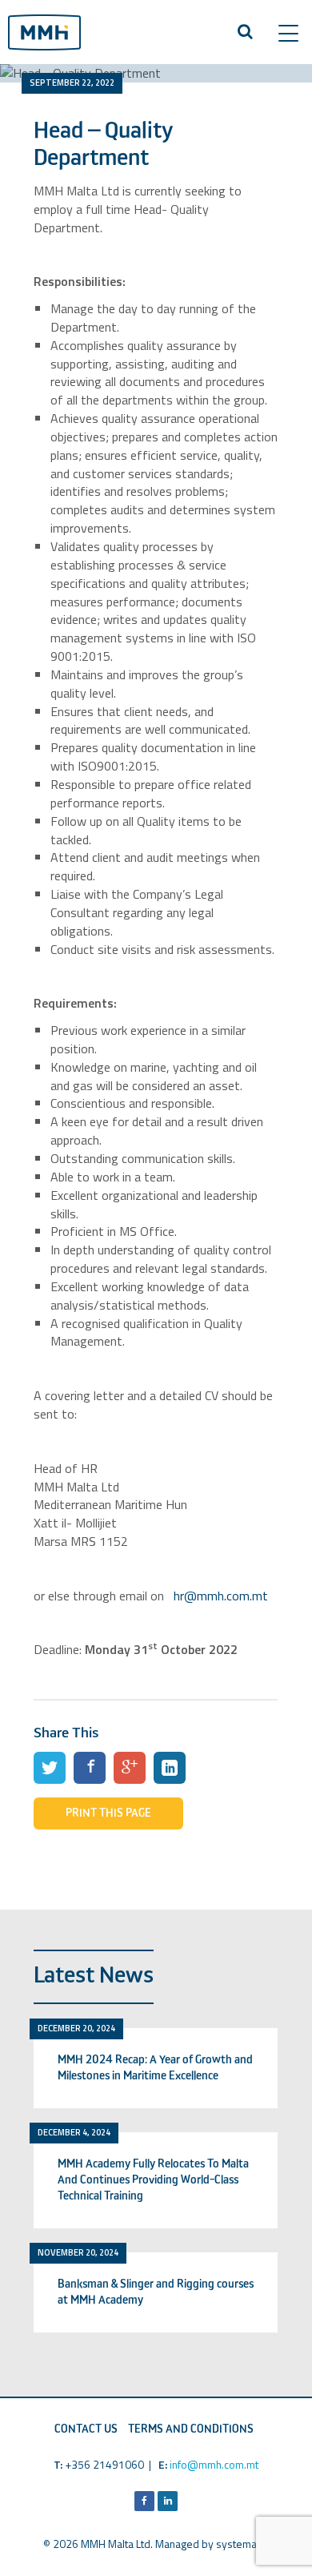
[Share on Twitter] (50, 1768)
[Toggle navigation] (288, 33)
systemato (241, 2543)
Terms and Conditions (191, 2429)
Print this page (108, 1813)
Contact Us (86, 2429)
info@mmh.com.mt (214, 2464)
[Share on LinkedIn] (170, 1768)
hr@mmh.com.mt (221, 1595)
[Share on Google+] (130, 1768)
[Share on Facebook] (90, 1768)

---

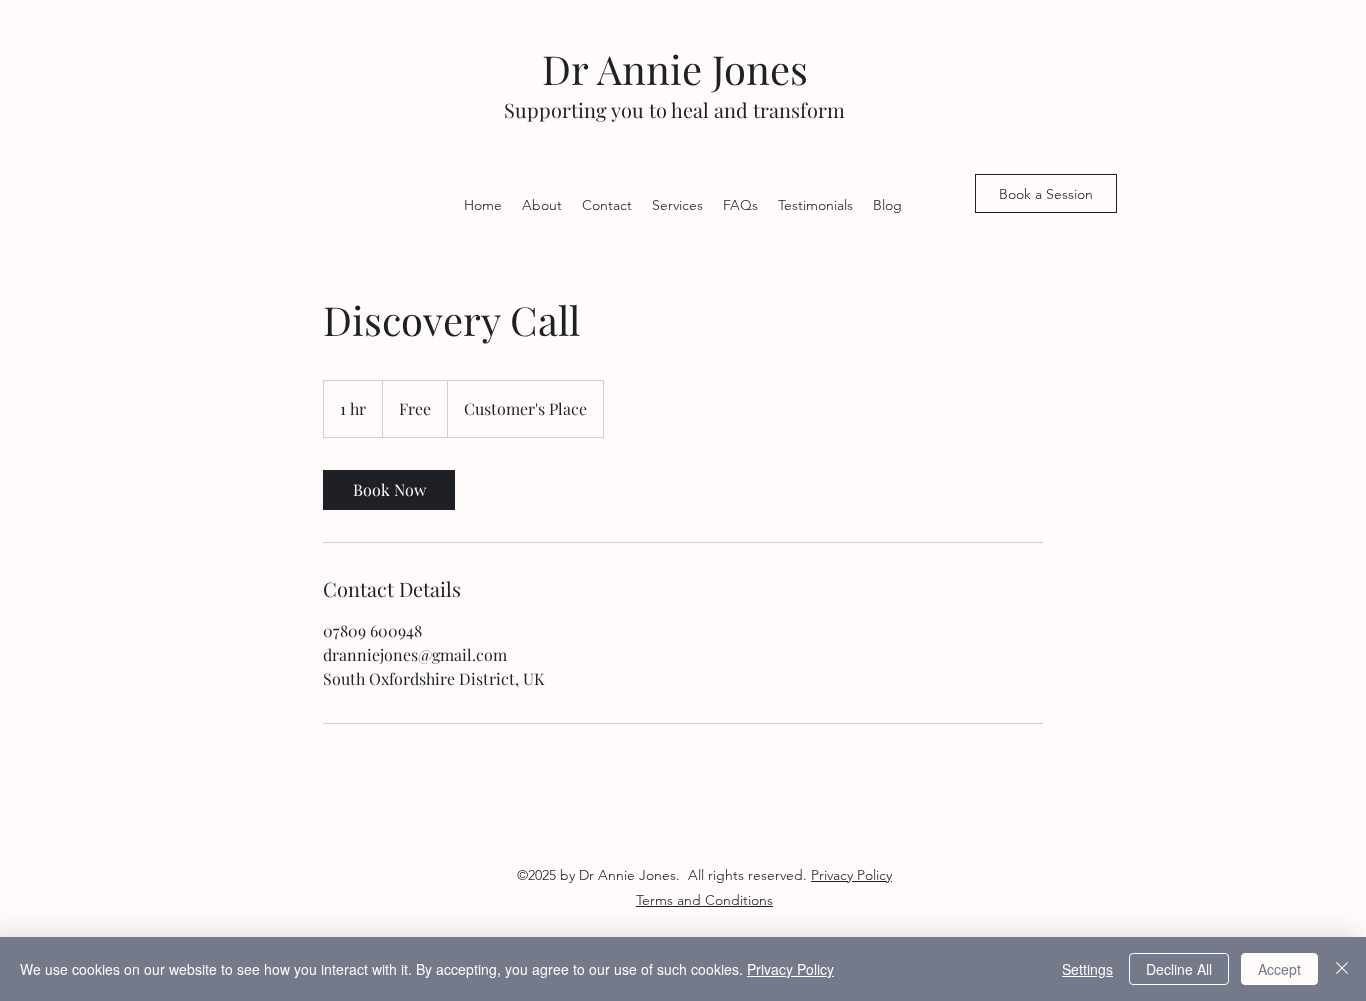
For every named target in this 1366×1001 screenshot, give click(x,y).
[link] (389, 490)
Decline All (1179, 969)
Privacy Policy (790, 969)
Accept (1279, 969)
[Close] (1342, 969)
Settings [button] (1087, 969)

---

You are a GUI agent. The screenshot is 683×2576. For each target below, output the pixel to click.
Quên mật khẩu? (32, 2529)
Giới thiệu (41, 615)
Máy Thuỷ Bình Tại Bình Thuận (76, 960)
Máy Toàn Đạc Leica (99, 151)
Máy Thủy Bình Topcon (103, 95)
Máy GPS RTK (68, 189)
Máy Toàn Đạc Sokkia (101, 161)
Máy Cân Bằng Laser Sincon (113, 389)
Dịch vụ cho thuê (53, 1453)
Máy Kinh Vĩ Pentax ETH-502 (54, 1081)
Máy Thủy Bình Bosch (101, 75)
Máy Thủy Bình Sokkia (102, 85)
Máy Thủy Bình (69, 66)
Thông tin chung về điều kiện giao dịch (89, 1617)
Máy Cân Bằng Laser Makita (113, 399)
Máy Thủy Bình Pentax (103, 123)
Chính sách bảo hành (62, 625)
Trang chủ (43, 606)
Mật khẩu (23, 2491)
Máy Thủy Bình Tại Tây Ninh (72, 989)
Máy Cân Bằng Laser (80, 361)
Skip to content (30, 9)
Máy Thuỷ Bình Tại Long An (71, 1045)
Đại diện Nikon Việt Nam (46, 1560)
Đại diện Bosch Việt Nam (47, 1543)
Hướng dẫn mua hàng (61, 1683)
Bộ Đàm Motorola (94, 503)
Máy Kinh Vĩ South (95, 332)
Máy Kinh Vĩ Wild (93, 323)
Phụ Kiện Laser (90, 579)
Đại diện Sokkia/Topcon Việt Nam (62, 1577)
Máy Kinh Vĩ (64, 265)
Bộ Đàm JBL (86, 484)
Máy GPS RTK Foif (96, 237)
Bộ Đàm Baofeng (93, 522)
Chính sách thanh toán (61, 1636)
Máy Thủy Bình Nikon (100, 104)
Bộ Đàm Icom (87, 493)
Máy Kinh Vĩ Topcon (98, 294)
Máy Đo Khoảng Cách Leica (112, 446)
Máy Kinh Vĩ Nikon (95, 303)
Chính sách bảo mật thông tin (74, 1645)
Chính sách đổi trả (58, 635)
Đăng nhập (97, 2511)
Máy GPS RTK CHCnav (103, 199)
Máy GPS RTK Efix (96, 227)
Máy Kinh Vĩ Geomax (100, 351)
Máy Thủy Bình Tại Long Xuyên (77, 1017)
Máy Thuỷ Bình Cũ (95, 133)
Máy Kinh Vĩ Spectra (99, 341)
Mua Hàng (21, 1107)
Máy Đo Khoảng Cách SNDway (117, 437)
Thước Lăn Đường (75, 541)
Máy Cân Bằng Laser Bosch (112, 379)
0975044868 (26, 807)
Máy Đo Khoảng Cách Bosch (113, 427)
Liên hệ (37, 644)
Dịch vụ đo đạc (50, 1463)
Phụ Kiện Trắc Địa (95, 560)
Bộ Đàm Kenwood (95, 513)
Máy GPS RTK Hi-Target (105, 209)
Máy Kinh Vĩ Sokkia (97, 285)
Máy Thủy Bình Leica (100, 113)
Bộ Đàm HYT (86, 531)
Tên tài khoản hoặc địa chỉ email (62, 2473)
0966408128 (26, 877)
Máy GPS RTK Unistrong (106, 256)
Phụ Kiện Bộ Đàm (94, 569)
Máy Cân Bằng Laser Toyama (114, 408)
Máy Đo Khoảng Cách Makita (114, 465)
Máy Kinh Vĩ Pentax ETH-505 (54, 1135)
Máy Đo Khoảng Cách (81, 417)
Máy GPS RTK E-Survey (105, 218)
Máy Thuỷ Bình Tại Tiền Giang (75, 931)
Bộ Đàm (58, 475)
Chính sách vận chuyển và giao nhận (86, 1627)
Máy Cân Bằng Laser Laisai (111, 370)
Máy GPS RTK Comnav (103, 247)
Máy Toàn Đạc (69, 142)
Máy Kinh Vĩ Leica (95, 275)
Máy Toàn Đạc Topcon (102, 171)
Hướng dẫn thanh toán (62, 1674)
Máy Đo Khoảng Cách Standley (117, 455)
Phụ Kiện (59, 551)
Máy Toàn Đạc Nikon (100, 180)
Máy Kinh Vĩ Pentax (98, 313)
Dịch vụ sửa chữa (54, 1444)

§ **DIRECTIONS FOR THIS TASK**: Find every line in the records above that contains the word "Share", and copy each one.

§ **EXPECTED ANSWER**:
[Share on Twitter] (50, 1768)
[Share on LinkedIn] (170, 1768)
[Share on Google+] (130, 1768)
[Share on Facebook] (90, 1768)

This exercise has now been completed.